Lors du week-end pascal des centaines de doses d’AstraZeneca sont restés sur les bras de centres de vaccinations, faute de volontaires en Hauts de France. A tort ? Un infectiologue de l’Institut Pasteur de Lille répond à nos questions.
Le week-end dernier, on a compté plusieurs centaines d’annulations de rendez-vous pour se faire vacciner avec de l’AstraZeneca, dans les Hauts de France. A Calais, comme à Gravelines, 600 doses n’ont pu être injectées. 900 à Valenciennes ou près de 200 Boulogne-sur-Mer. Peu après, mardi 6 avril, le lien entre quelques dizaines de cas de thromboses et le vaccin AstraZeneca était scientifiquement avéré. Alors qu’en penser, faut-il réfléchir à deux fois avant de se faire vacciner par ce type de vaccin ?
Cinq questions à Daniel Camus, infectiologue et épidémiologiste à l’Institut Pasteur de Lille.
Quel regard portez-vous sur ce qui s’est passé dans des centres de vaccination des Hauts-de-France le week-end pascal où des centaines de doses de vaccins n’ont pas trouvé preneurs, faute de volontaires ?
C’est une réaction classique quand il existe un risque et qu’on apprécie mal la situation, ou on est mal renseigné. La réaction est manichéenne, elle consiste en une solution extrême : le retrait, la rétractation. C’est humain. Au lieu d’avoir une attitude mesurée correspondant à un bon niveau de connaissance ou d’information.
Pourtant le lien est avéré entre des cas -peu nombreux- de thromboses et le vaccin AstraZeneca…
Il s’agit plutôt de troubles de la coagulation au sens large plutôt que seulement des cas de thromboses. Il y a en fait, à cause du vaccin, un défaut de fonctionnement des cellules du sang que l’on appelle les plaquettes. Soit ces plaquettes sont détruites et provoquent des saignements, il y a alors un défaut de coagulation ; soit, au contraire, il y a une trop importante coagulation, c’est-à-dire des thromboses, espèces de caillots qui bouchent les veines.
Justement, quel est le rapport bénéfices-risques de ce vaccin ? Et comment ce rapport se mesure-t-il ?
On évalue la mortalité du Covid-19 et sa morbidité que l’on compare au nombre de personnes décédées d’un accident vaccinal ou qui présentent d’autres effets indésirables graves (EIG) suite à la vaccination.
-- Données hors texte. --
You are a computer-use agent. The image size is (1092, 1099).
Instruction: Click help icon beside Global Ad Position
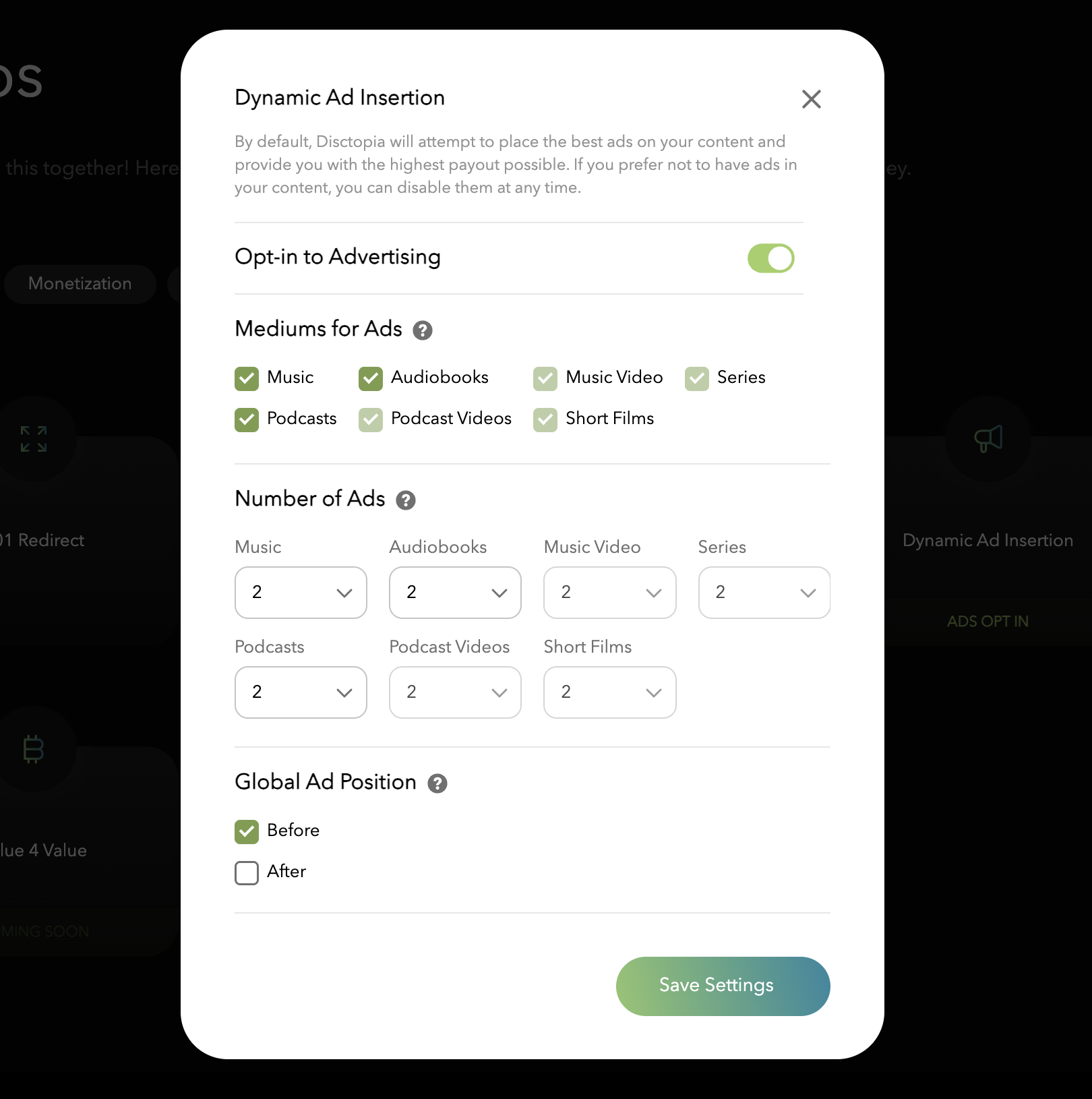437,783
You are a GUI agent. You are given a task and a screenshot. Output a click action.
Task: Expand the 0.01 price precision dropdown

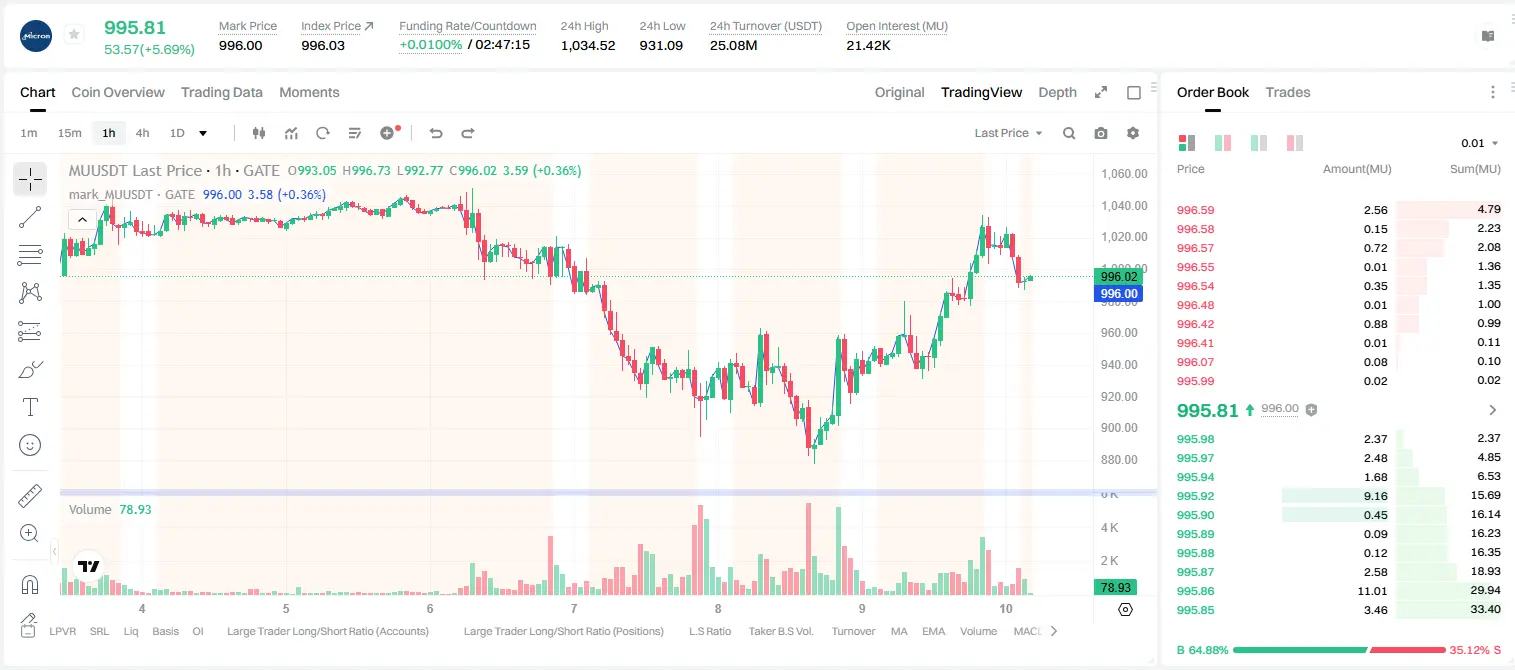[1480, 143]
Aujourd’hui, on sait par exemple via l’Agence Nationale du Médicament qu’au 25 mars, en France, 4 850 effets indésirables graves ont été constatés pour 9,8 millions de doses injectées (7,2 millions de Pfizer ; 1,8 million d’AstraZeneca et 617 000 de Moderna). Il n’est donc pas raisonnable de ne rien faire, de ne pas se faire vacciner, a fortiori quand on a des facteurs de comorbidité. Maintenant, individuellement, c’est parfois compliqué. Une chose est de prendre un médicament quand on est malade, une autre est de s’injecter un vaccin avec ses risques d’effets secondaires, quand on est sain. A mon avis, les campagnes d’explication, de sensibilisation ne mènent à rien. Il faut du cas par cas : un entretien individuel, ouvert, pour entendre l’angoisse, l’argument, ou la sensibilité de la personne.
Pourquoi le vaccin AstraZeneca est aujourd’hui interdit aux moins de 55 ans en France ?
Parce qu’on s’est aperçus que des troubles de la coagulation apparaissaient chez des moins de 55 ans après vaccination, alors que ces troubles apparaissent, normalement, beaucoup plus rarement dans ces tranches d’âge.
En conclusion, vous estimez nécessaire de se faire vacciner ?
Les vaccins protègent à plus de 90% contre les formes graves de la Covid-19. Ils sont un peu moins efficaces contre la transmission de la maladie : quelqu’un de vacciné peut éventuellement transmettre le virus, mais il reste nécessaire de se faire vacciner.